_Objectif_
Dites si chacune des affirmations (a), (b) et (c) concorde avec le texte sur la situation des étudiants, en répondant par oui ou par non et en citant mot pour mot les termes du texte qui permettent de trancher. (a) Près de 100 000 étudiants vivent sous le seuil de pauvreté. (b) Les 7000 allocations d’études débloquées l’année dernière ont toutes été attribuées aux étudiants. (c) Sur les dix dernières années, le prix du ticket-U a augmenté moins vite que l’inflation.

_Texte fourni_

----

A côté de ces multiples réformes dont il est parfois difficile de comprendre la cohérence et la logique, les étudiants constatent que leurs conditions d’études et de vie ne s’améliorent pas. Le système d’aide sociale reste notoirement insuffisant, et près de 100 000 étudiants vivent en dessous du seuil de pauvreté. Le déblocage de 7000 allocations d’études l’année dernière, attribuées sur des critères flous, s’est fait dans la confusion. La stratégie de l’UNEF-ID, qui consistait à faire remplir un maximum de dossiers à n’importe quel étudiant est responsable de l’engorgement des services sociaux des CROUS et explique en partie le fait que seule la moitié de ses allocations ont pu être effectivement allouées aux étudiants.

La création en parallèle d’un nouvel échelon de bourse (la bourse à taux zéro) est certes une bonne chose, mais elle ne compense pas les insuffisances du système des bourses, dont aucun échelon ne permet réellement à l’étudiant de vivre sans un soutient extérieur ou un travail à temps partiel.

Si l’aide aux étudiants les moins favorisés reste insuffisante, les services généraux du CROUS se détériorent. En moyenne, sur les dix dernières années, le prix du ticket-U a augmenté deux fois plus vite que l’inflation et la qualité nutritive des repas s’est dégradée. Alors que le système de restauration était auparavant axé sur les restau-U, on constate l’émergence de cafétérias et de sandwicheries CROUS dont les prix, calqués sur le privé, servent souvent à financer les déficits des autres activités du CROUS. Et bien qu’en théorie le repas des étudiants est sensé être financé par l’Etat, c’est aujourd’hui l’étudiant qui finance les services de l’Etat en achetant des sandwichs qui ne couvrent pas ses besoins nutritifs.

----

_Lignes extraites_

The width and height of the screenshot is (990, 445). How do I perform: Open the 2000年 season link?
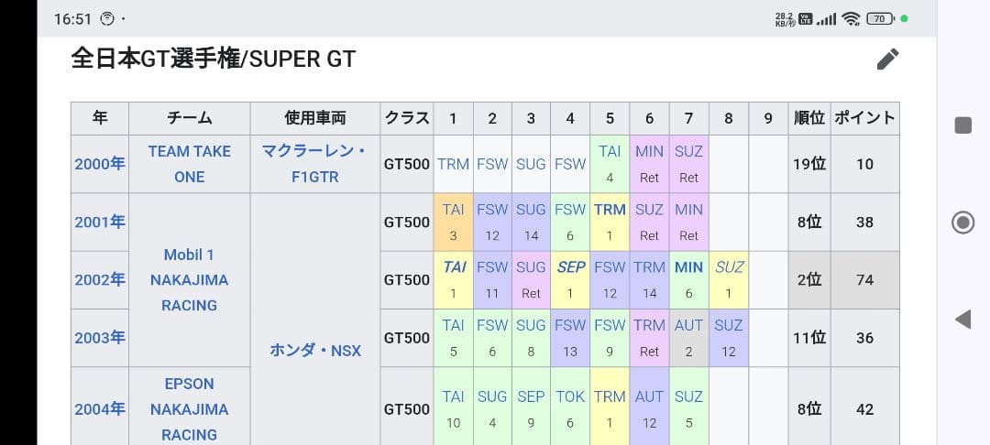[100, 164]
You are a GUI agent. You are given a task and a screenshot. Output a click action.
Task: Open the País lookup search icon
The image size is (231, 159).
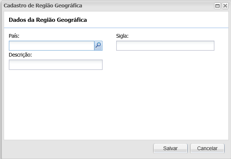(x=99, y=45)
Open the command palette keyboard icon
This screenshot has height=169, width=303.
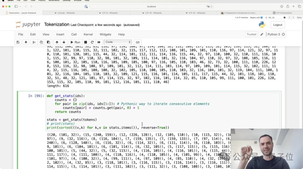tap(137, 42)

----

_Résultat attendu_
(a) Oui : « près de 100 000 étudiants vivent en dessous du seuil de pauvreté ».
(b) Non : « seule la moitié de ses allocations ont pu être effectivement allouées aux étudiants ».
(c) Non : « le prix du ticket-U a augmenté deux fois plus vite que l’inflation ».